Alors que faire s'il vous arrive, à vous aussi, de trouver par hasard un canon, une jarre, un vase, ne serait-ce qu'un petit col d'amphore, au cours d'une plongée ? En France, la loi du 1er décembre 1989 relative aux biens culturels maritimes est très claire : interdiction d'y toucher. Tout bien culturel maritime appartient à l'État (si son propriétaire n'est pas susceptible d'être retrouvé, ou s'il ne l'est pas dans un délai de trois ans - ce qui, on l'imagine aisément, est la majorité des cas). Deuxième point : vous devez, dans les 48 heures, déclarer votre découverte auprès de l'administration des Affaires maritimes, qui la transmettra à la direction des recherches archéologiques sous-marines (Drassm).

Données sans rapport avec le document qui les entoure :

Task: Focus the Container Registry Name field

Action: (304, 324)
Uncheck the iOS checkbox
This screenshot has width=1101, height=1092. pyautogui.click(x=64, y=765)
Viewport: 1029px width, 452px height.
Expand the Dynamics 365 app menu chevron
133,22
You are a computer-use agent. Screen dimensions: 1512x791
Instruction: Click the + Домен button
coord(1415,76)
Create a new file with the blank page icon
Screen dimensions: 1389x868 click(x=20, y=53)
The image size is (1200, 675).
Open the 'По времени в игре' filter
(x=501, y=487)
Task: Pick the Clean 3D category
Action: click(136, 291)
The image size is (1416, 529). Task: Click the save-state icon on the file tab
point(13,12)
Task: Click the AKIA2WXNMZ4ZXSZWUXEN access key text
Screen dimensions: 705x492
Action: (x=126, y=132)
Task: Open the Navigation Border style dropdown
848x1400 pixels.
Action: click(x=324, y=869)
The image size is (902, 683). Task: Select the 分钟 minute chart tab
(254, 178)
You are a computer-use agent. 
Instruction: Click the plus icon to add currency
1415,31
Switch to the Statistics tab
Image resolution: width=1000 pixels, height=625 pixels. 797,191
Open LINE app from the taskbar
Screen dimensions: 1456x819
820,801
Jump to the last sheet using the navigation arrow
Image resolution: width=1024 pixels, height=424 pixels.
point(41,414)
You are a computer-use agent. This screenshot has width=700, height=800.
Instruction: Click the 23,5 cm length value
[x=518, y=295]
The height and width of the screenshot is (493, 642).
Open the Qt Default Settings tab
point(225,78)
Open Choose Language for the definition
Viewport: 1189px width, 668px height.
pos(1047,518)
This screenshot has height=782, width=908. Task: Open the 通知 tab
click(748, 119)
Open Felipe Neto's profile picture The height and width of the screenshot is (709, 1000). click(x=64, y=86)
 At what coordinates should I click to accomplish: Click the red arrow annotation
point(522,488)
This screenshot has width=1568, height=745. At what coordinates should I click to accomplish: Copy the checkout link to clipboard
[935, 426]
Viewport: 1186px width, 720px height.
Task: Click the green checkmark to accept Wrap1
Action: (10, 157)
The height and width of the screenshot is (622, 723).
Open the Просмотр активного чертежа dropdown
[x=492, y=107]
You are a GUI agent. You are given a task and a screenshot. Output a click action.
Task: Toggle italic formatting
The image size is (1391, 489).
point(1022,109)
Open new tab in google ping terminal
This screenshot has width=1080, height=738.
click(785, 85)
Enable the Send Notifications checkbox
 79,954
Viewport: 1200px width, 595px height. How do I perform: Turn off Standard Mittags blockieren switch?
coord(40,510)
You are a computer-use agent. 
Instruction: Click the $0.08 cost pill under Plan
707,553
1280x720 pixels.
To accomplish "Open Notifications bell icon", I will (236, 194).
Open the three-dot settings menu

Vous deviendrez alors son inventeur et pourrez prétendre à une récompense pouvant s'élever, dans le cas d'une découverte d'intérêt scientifique exceptionnel, à trente mille euros.



L’archéologie sous-marine est née en France

Qu'est-ce qu’un « bien culturel maritime » ? Selon la même loi de 1989, il s'agit des « gisements, épaves, vestiges ou généralement tout bien, présentant un intérêt préhistorique, archéologique ou historique, qui sont situés dans le domaine public maritime (jusqu'à 12 milles marins, ndlr) ou au fond de la mer dans la zone contiguë (jusqu'à 24 milles marins, ndlr). » La direction des archives archéologiques, adossée au ministère de la Culture et basée à Marseille, est en charge de ce patrimoine immergé. Tout sondage, prospection, a fortiori fouille sous-marine, ne peut être entrepris sans son autorisation.
Créé en 1966 par André Malraux, alors ministre des Affaires culturelles, cette direction fut le premier service au monde dédié à la recherche en archéologie sous-marine. Il reçoit les déclarations de découvertes, instruit les demandes et délivre les autorisations de sondage et de prospection, il contrôle et dirige également les opérations de fouille dans le domaine public maritime.



Le laboratoire expérimental de la Lune



Si les pillages sont moins nombreux que dans les années 1970-1980, beaucoup d'épaves restent menacées. Même les plus profondes ne sont plus épargnées, face au progrès de la technologie offshore, à l'évolution des appareils de plongée autonome, ou aux chalutiers de grands fonds. Doté depuis 2012 d'un nouveau navire de recherche - à juste titre baptisé André Malraux -, la direction archéologique (Drassm) travaille depuis plusieurs années déjà à la mise au point de techniques appropriées à l'expertise et à l'étude des épaves de grande profondeur. Modélisation 3D, réalité augmentée, nouvelle robotique notamment, ont été expérimentées avec succès sur l'épave de la Lune lors de sa dernière campagne de 2012. Le vaisseau amiral du roi Louis XIV, qui a sombré en rade de Toulon le 6 novembre 1664 par 90 mètres de fond, fait désormais office de laboratoire expérimental des techniques d'investigation par très grand fond. Mais la route vers les abysses est longue. « La mer est le plus grand musée du monde », disait l'archéologue français, Salomon Reinach, en 1928.